Given exercise - Copy out the lines below word for word, omitting the pictures.

Dataset content -
===============

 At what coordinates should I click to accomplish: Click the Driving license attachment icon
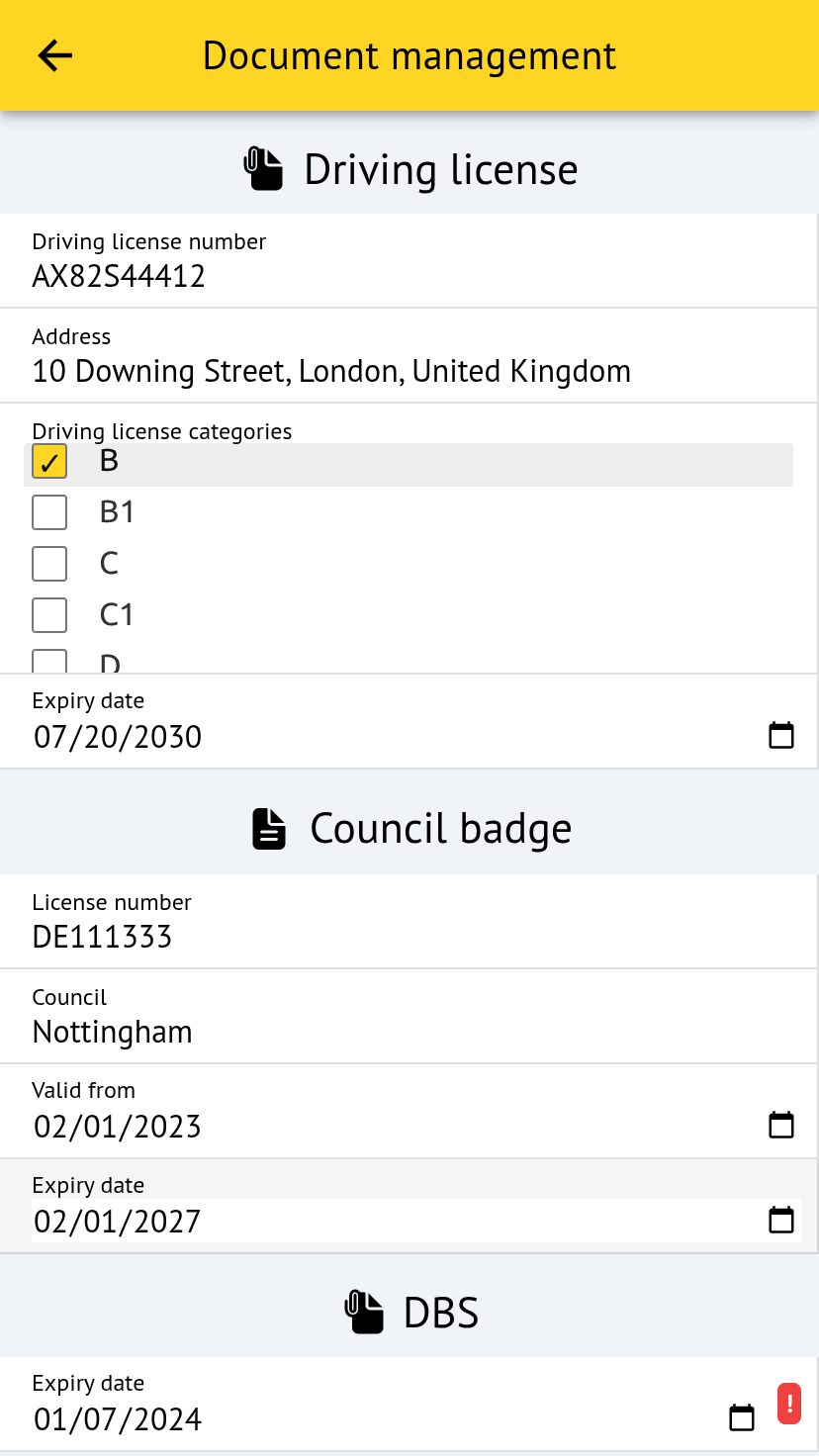(263, 169)
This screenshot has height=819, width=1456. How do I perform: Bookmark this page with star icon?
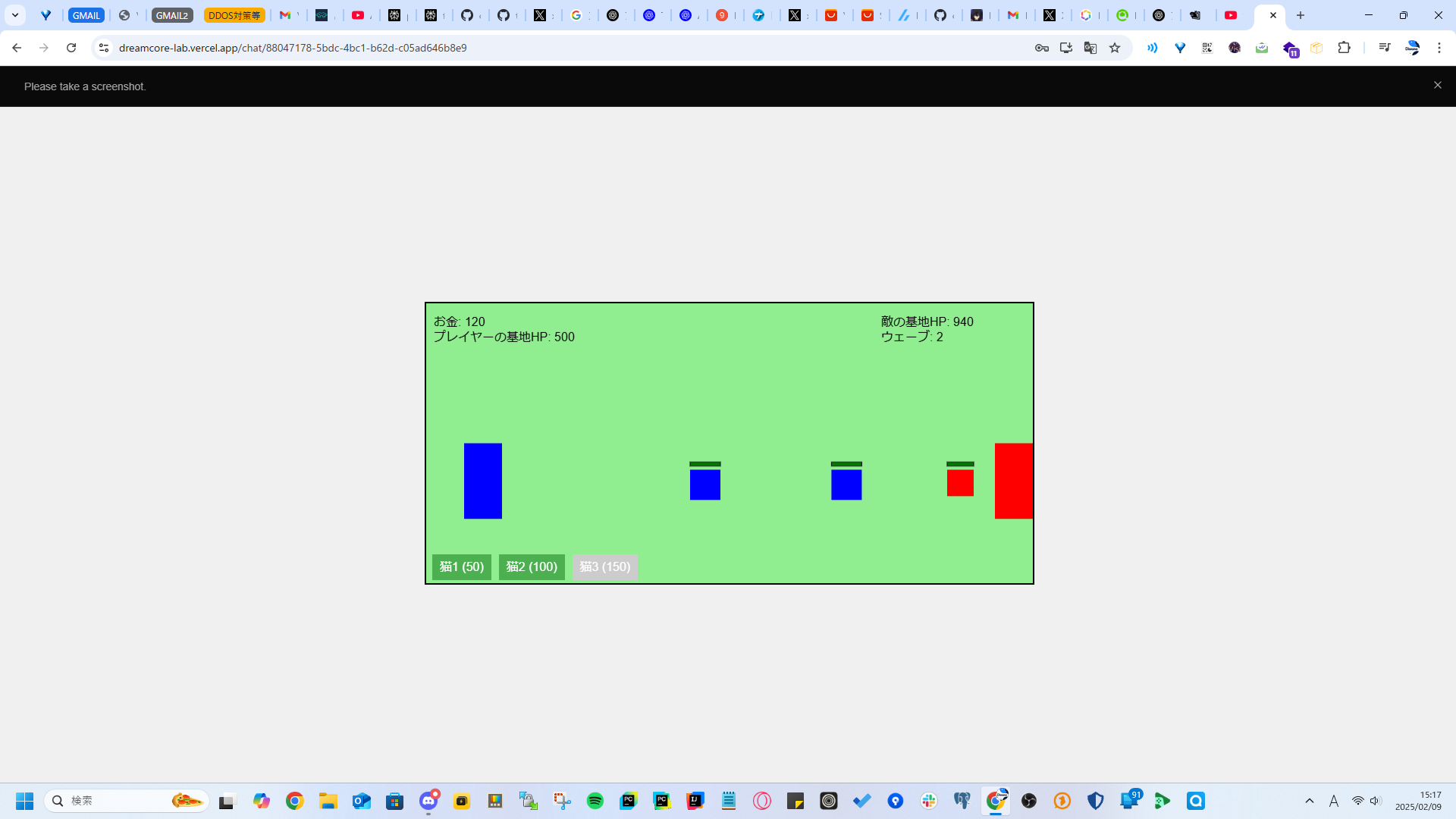[x=1114, y=48]
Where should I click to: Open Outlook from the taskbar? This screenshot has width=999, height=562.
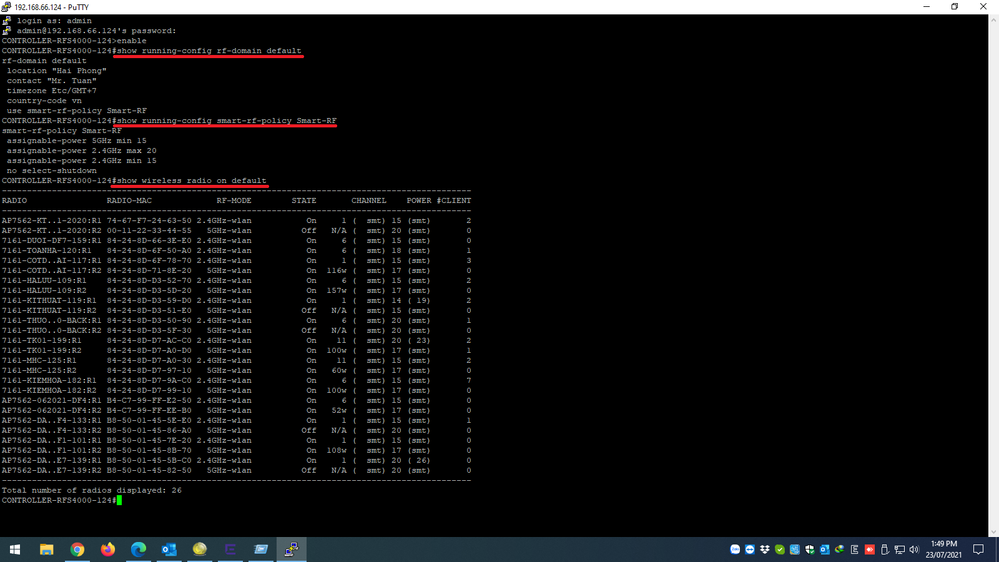point(169,549)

===============

Worked solution -
 At what coordinates should I click to accomplish: Click the Driving license attachment icon
(263, 169)
This screenshot has height=819, width=1456. How do I perform: Bookmark this page with star icon?
[x=1114, y=48]
Where should I click to: Open Outlook from the taskbar? This screenshot has width=999, height=562.
point(169,549)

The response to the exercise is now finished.